How to complete this task. Please print the entries below exactly, from the line with "Open the View menu" through the line with "Click the Finder", including both of those lines and leaving out all others.

(Stored records)
[Start of Attachment]

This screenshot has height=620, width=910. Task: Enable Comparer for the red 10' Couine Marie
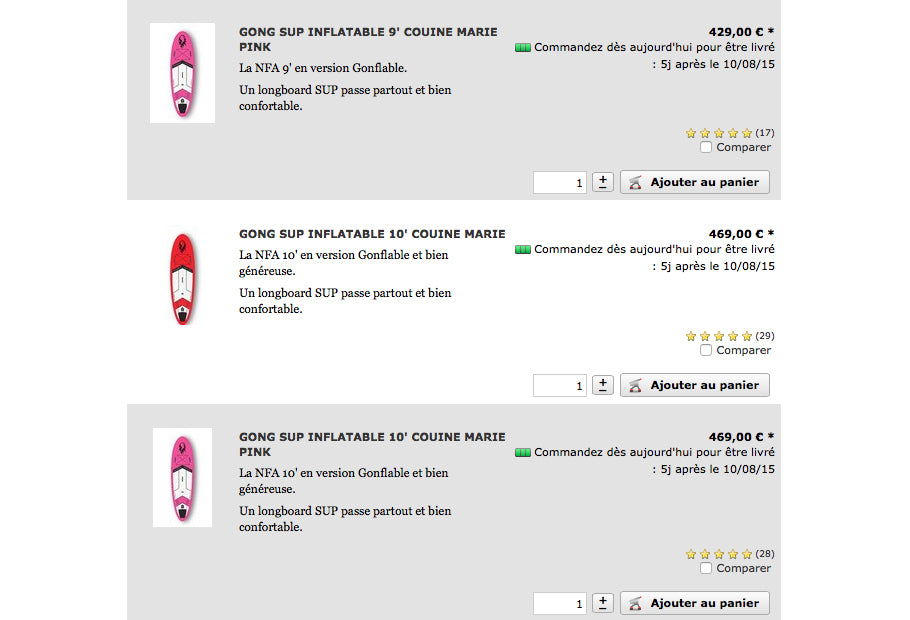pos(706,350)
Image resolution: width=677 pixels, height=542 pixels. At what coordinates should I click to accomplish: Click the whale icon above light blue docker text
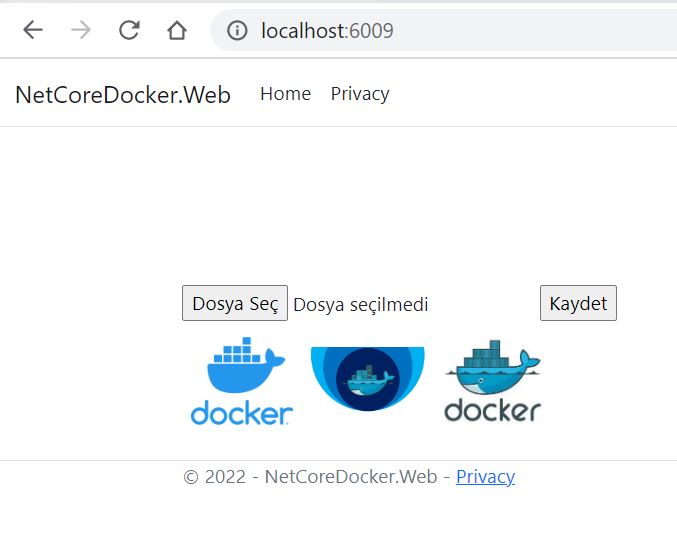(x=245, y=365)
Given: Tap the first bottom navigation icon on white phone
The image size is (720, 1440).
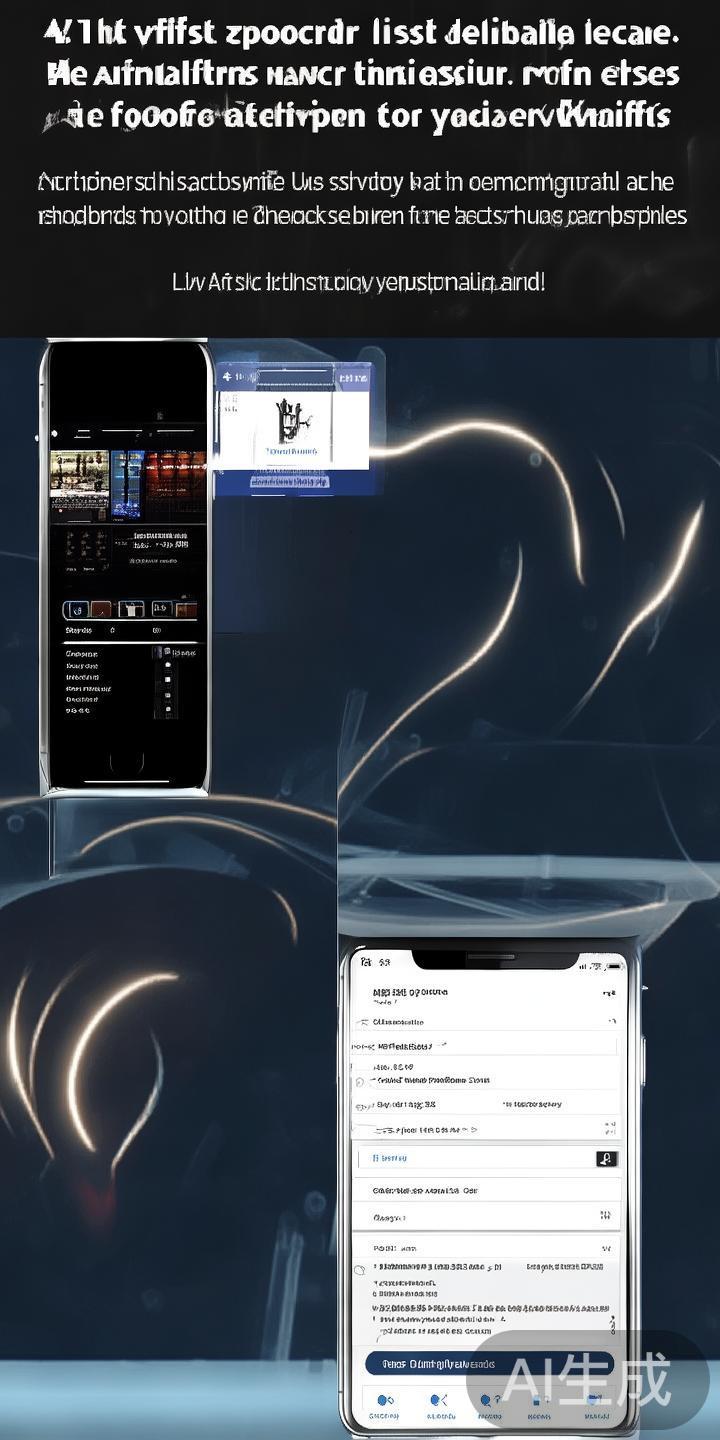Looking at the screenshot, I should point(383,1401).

[End of Attachment]
[Start of Attachment]

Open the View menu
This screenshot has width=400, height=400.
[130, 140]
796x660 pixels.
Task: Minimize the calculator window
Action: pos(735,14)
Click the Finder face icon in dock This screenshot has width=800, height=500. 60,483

[End of Attachment]

Solved problem.
Open the View menu
This screenshot has width=400, height=400.
[130, 140]
796x660 pixels.
Task: Minimize the calculator window
Action: pos(735,14)
Click the Finder face icon in dock This screenshot has width=800, height=500. 60,483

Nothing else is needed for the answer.